Ayrıca ben dünyada çok iyi matbaalara uğradım ve oralarda Komori’leri çalışırken izleme fırsatım oldu. İyi kötü makineden anlayan bir kişi olarak da doğru bir tercih yaptığımızı düşünüyorum.
Bundan sonra gerek iç gerekse dış piyasada ne tür işler yapacaksınız?
Çizgi değişmeyecek. Eğitim sektöründe en önde yer almaya devam edeceğiz. Aynı yayınevlerimizle devam edeceğiz. Yalnızca makineler değişecek ve kalite daha yukarıya çıkacak. Bu arada tabii kuşe kağıt gündemimizde olacak ve bu makineyle daha kaliteli baskılar gerçekleştireceğiz.
16 sayfa makine tercihi yaptınız. Kriterleriniz nelerdi?
16 sayfa makine hem daha kompakt hem de biz birçok işi daha hızlı yapabileceğimizi düşündük. Ticari weblere yeni adım atıyoruz. 16 sayfadan giderek işi biraz daha öğrenmek istiyoruz. Tabii işin ekonomik boyutu da var. Terminler de çok önemli. 32 sayfa makinede gecikme ihtimali yüksekti. Makineler devreye girdikten sonra ofset kalitesinin çok daha üstünde bir kalite ile baskıları daha ekonomik olarak elde etmiş olacağız.

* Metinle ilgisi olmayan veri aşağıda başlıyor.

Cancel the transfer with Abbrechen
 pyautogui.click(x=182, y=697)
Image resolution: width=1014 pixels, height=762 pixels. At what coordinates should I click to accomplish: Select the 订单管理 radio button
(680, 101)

Dergi ve insert pazarına da girmeyi düşünüyor musunuz?
Bu makineler aynı ofsetler gibi 80 trama kadar çok rahat baskı yapabiliyorlar ama ben ne sektörümü değiştirmek ne de farklı sektörlere dalmak istiyorum. Tahmin ediyorum bizim dünyamızda magazin ya da insört olmayacak. Gelirse yaparız ama öyle bir hedefimiz olmayacak. Eğitim ve kültür sektörüne hizmet etmeye devam edeceğiz. Sert kapak yatırımı yaptığımızda da aynı şeyi söylemiştim. Hiçbir zaman promosyon pazarına girmedik, defter üretimi yapmadık. Yine çocuklarımıza fleksi ve sert kapaklı kitaplar yapıyoruz.
Makine şubat sonu gibi yola çıkacak Mayıs ortası gibi deneme üretimini yaparız gibi gözüküyor. Haziran başı gibi gerçek üretime geçeceğimizi düşünüyorum. Birkaç senedir böyle bir projem vardı. 2017 Nisan ayında bu amaçla arayışlara başladık. Aras Grup ile önce ikinci elleri inceledik sonra sıfıra döndük.